▸ 取り組む課題
1 - 抜粋のうち「なお、いじめの認知件数の増加は」で始まる段落を、主な事実を残して箇条書きに整理してください。
2 - 抜粋にある「子どもの相互理解やコミュニケーションスキルは、学年が上がるにつれ向上し、中学3年生になると、いじめの認知は1年生の約3分の1に留まります。」という一文を英語に訳してください。

▸ 抜粋
なお、いじめの認知件数の増加は、学校が積極的にいじめを認知し、早期対策に取り組んだという側面もあります。2章や3章でも後述しますが、いじめが疑われる場合は、冷静に状況を把握し、ベストな相談先を選ぶことが大切です。
文部科学省の公表している学年別のいじめの認知件数によると、中学生では、中学1年生でもっとも件数が多く、学年が進むに連れて減少する傾向にあります。
学年別いじめの認知件数
中学1年生 | 中学2年生 | 中学3年生 | |
---|---|---|---|
令和3年度 | 5万1293件 | 3万2190件 | 1万5041件 |
令和4年度 | 5万8068件 | 3万5743件 | 1万8235件 |
令和5年度 | 6万3778件 | 3万9031件 | 2万508件 |
参考:「令和5年度児童生徒の問題行動・不登校等生徒指導上の諸課題に関する調査結果」(文部科学省)
この理由は、中学1年生がもっとも人間関係の変化が大きい学年であることが一因と考えられます。新しい生活やクラスメートへの不安、心理的な負担が多い環境は、いじめが起こりやすいでしょう。
子どもの相互理解やコミュニケーションスキルは、学年が上がるにつれ向上し、中学3年生になると、いじめの認知は1年生の約3分の1に留まります。
中学校で多い、いじめのパターンは以下の通りです。
参考:「令和5年度児童生徒の問題行動・不登校等生徒指導上の諸課題に関する調査結果」(文部科学省)
中学校でもっとも多い“言葉の攻撃”は、大人が気付くにくい、見えないいじめの典型といえます。

▸ データ抜粋

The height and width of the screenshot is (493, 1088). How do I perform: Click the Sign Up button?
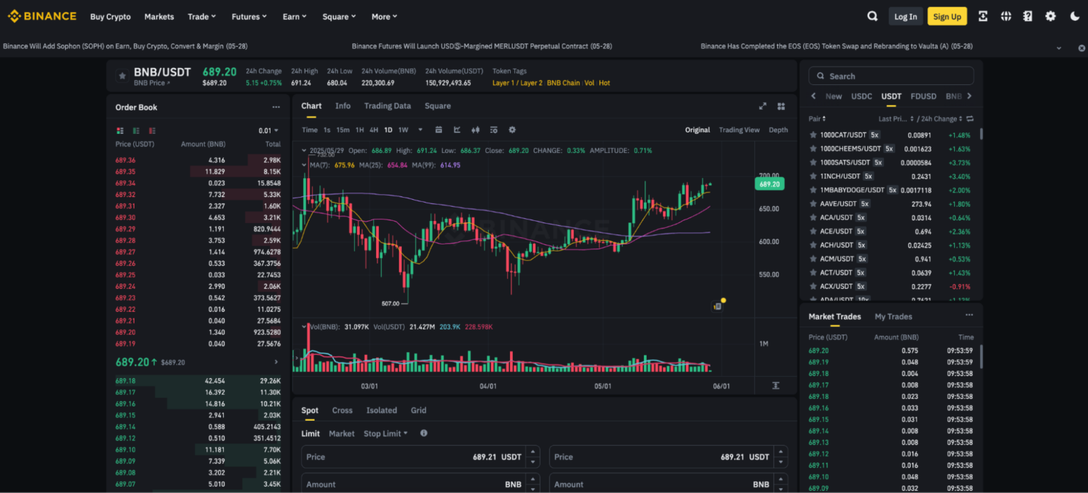[947, 16]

▸ 解答例
1 -
- いじめの認知件数の増加には、学校が積極的にいじめを認知し、早期対策に取り組んだという側面もある。
- いじめが疑われる場合は、冷静に状況を把握し、最適な相談先を選ぶことが大切である(2章・3章で後述)。

2 - Children's mutual understanding and communication skills improve as they move up through the grades, and by the third year of junior high school, recognized cases of bullying amount to only about one-third of those in the first year.